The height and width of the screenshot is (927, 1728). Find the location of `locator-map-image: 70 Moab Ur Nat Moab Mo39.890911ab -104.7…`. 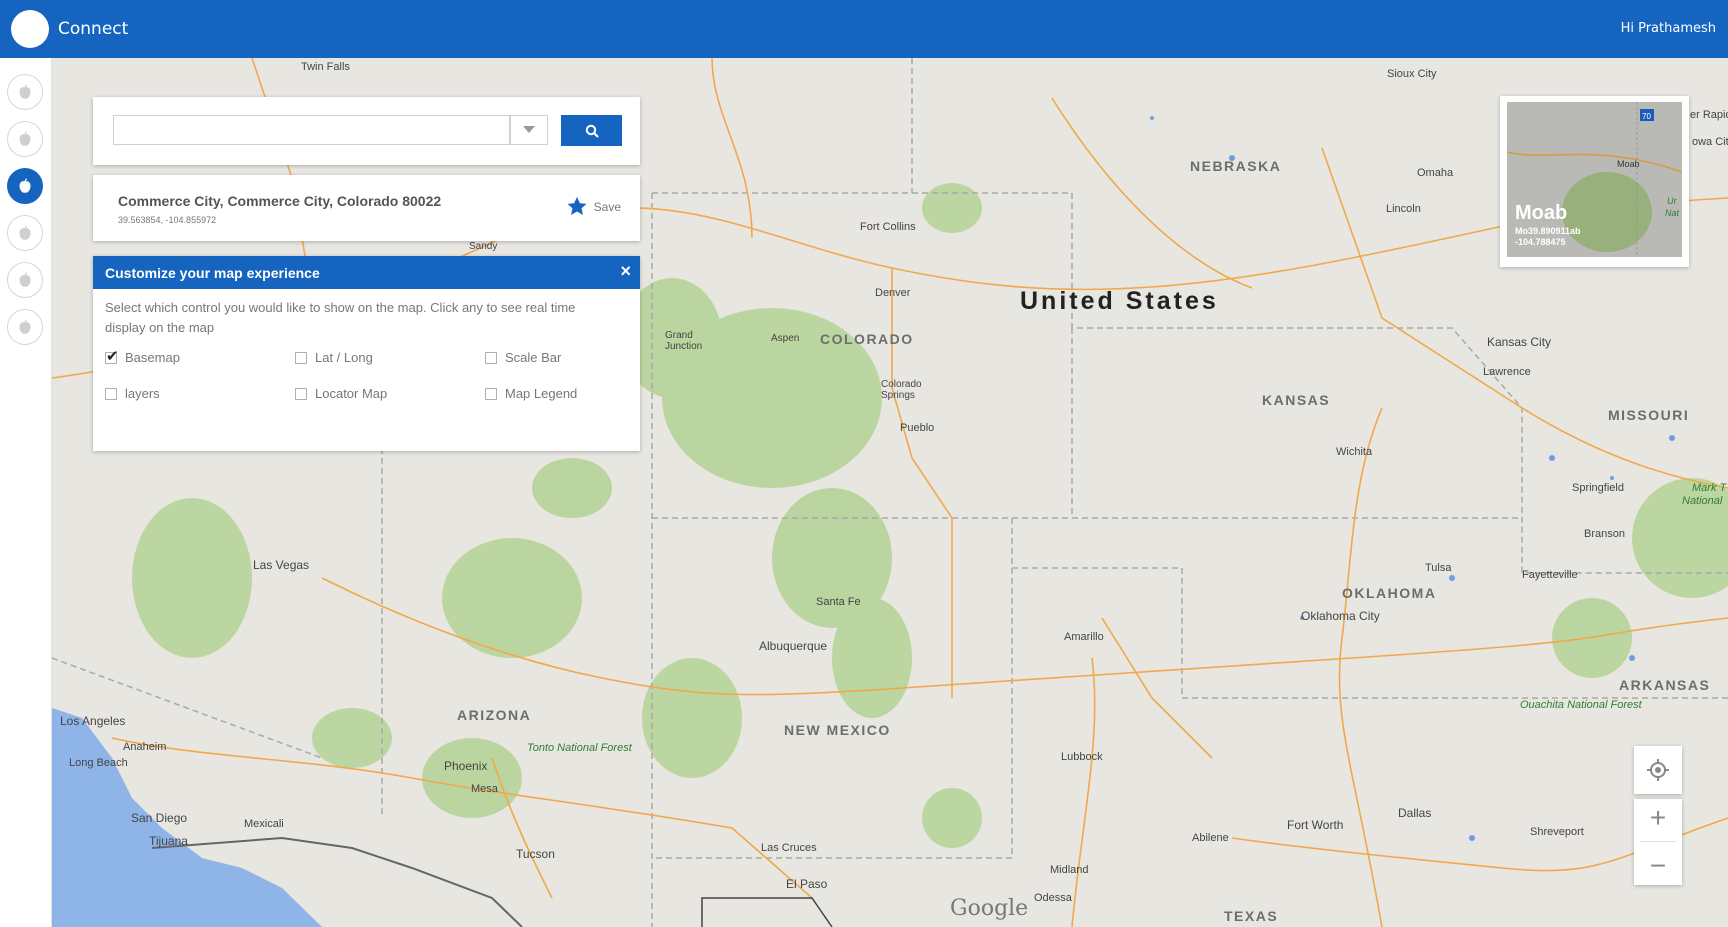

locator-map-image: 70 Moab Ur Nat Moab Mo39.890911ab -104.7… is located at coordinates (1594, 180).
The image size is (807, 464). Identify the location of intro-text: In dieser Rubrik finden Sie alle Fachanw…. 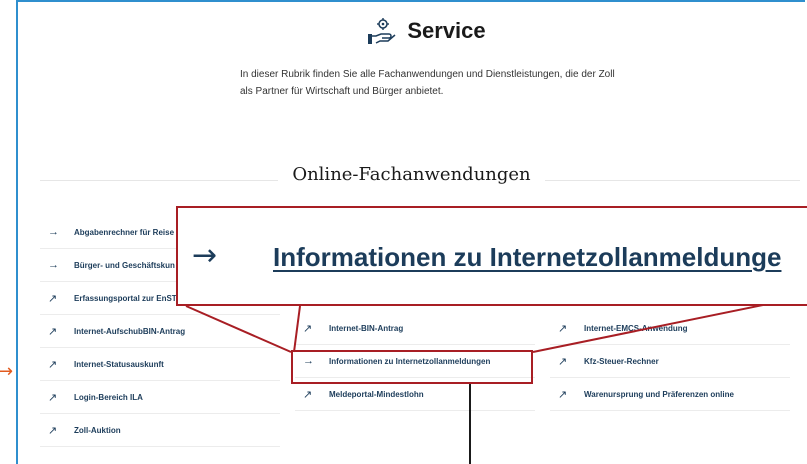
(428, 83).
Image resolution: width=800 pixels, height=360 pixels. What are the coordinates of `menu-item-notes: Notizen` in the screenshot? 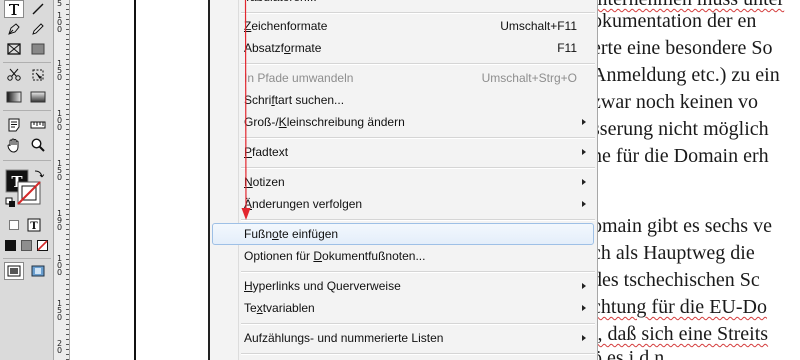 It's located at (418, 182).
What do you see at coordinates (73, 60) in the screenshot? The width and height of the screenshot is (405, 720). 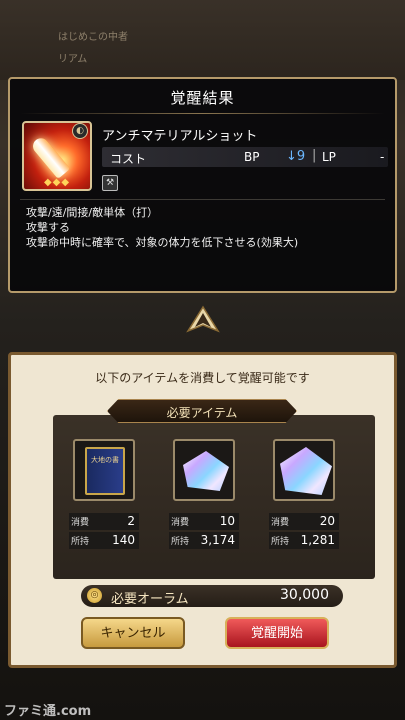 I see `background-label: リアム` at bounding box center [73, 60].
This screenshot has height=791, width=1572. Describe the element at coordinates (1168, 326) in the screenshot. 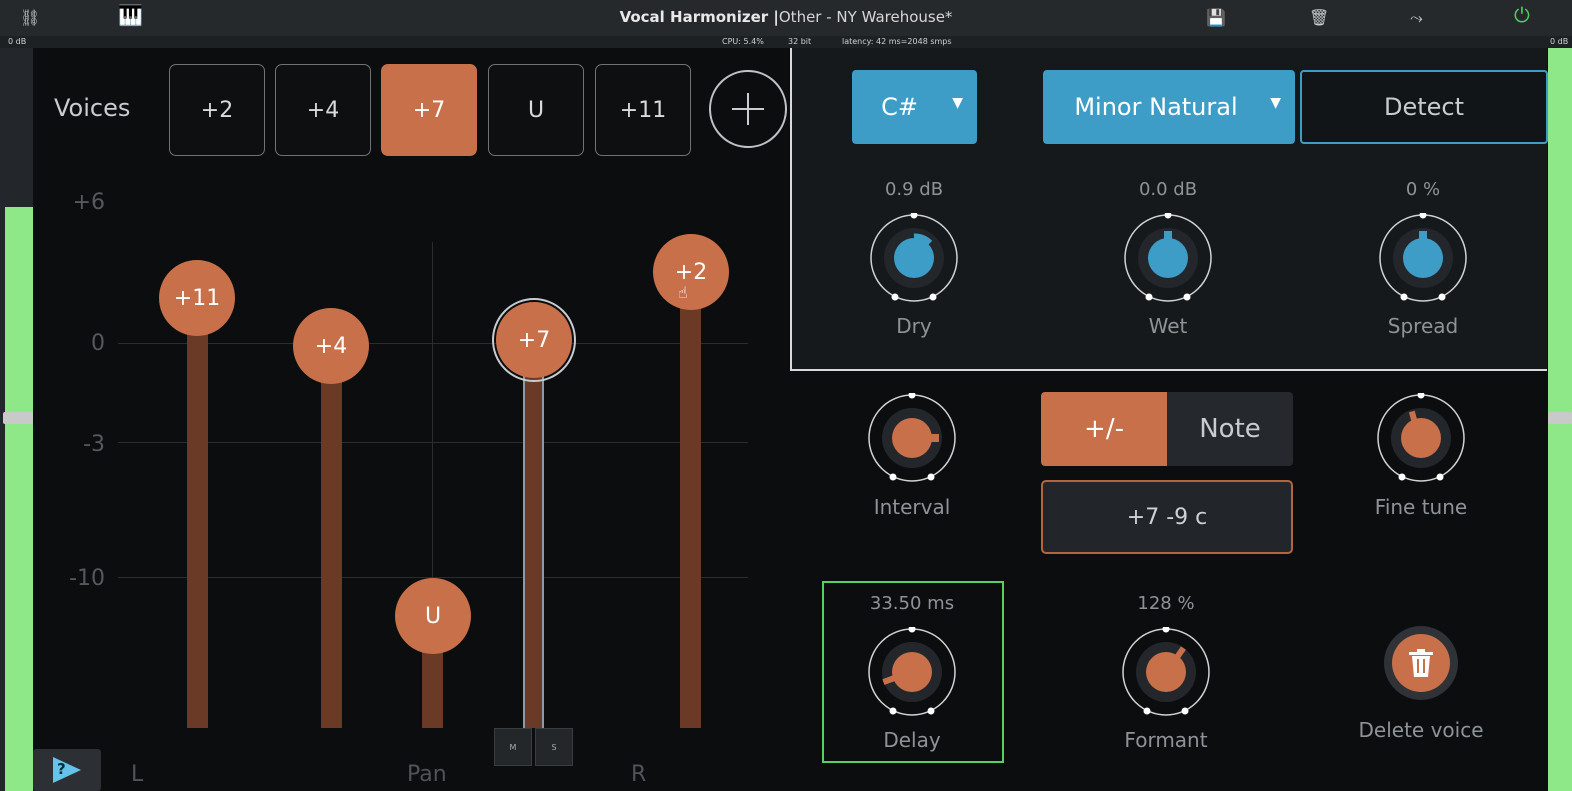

-----

Task statement>
Could you extract every line from the start of the records through the line containing "locator-map-image: 70 Moab Ur Nat Moab Mo39.890911ab -104.7… is", copying each one verbatim and leaving the pictures out?

Answer section>
The height and width of the screenshot is (927, 1728). Find the location of `locator-map-image: 70 Moab Ur Nat Moab Mo39.890911ab -104.7…`. 

locator-map-image: 70 Moab Ur Nat Moab Mo39.890911ab -104.7… is located at coordinates (1594, 180).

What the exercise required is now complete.